Embroidery Hoops
Title: Going Through Hoops: Women on the Move
Artform: Wooden Embroidery Hoops
Goals/Objectives
To use wooden embroidery hoops as a nod to traditional women’s handicraft and to celebrate twentieth-century trailblazers who were willing to “go through hoops” to realize their goals, charting a course for others to follow.
Studio Work
Participants select someone who “went through hoops” to achieve her goals. They create a design symbolically celebrating and honoring their subject. This can be a historical figure or a family or community member of the participant.
Materials
- Wooden 10–12-inch wooden embroidery hoops
- Lightweight muslin fabric stretched across the hoop
- Assortment of non-bleed markers made for use on fabric
- Fabric scraps/ribbons/lace/embroidery threads/sewing threads
- Pencils to sketch out design on fabric
- Acrylic paint and thin brushes
- Collage materials
- Wood glue
Inspiration
Traditional embroidery work from the nineteenth century
Contemporary artists who work with embroidery and mixed media
Sheila Myer Miller and Barbara Ellison Rosenblit, Pentimento: Revealing Women’s Stories
Exhibition
The embroidery hoops are lightweight and can be installed on any wall with push pins. They can also be hung as a large mobile. The lightweight muslin fabric has some transparency, so installing near or hanging in front of a window can be very effective.

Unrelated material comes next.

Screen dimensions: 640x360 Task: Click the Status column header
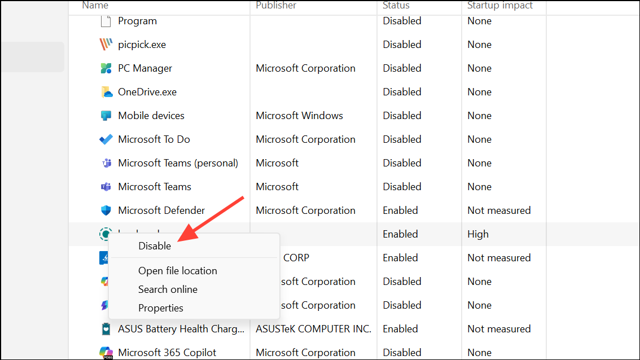(x=396, y=6)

Laminated sheets of artist statements and short biographies of the woman participants chose to represent can help visitors appreciate the installation. Place the laminated sheets in a clear acrylic holder. At the exhibition, participants can reflect on their creative process, explaining their intention for the work
Tip
A small guest book left next to the exhibit invites visitors to comment on the work.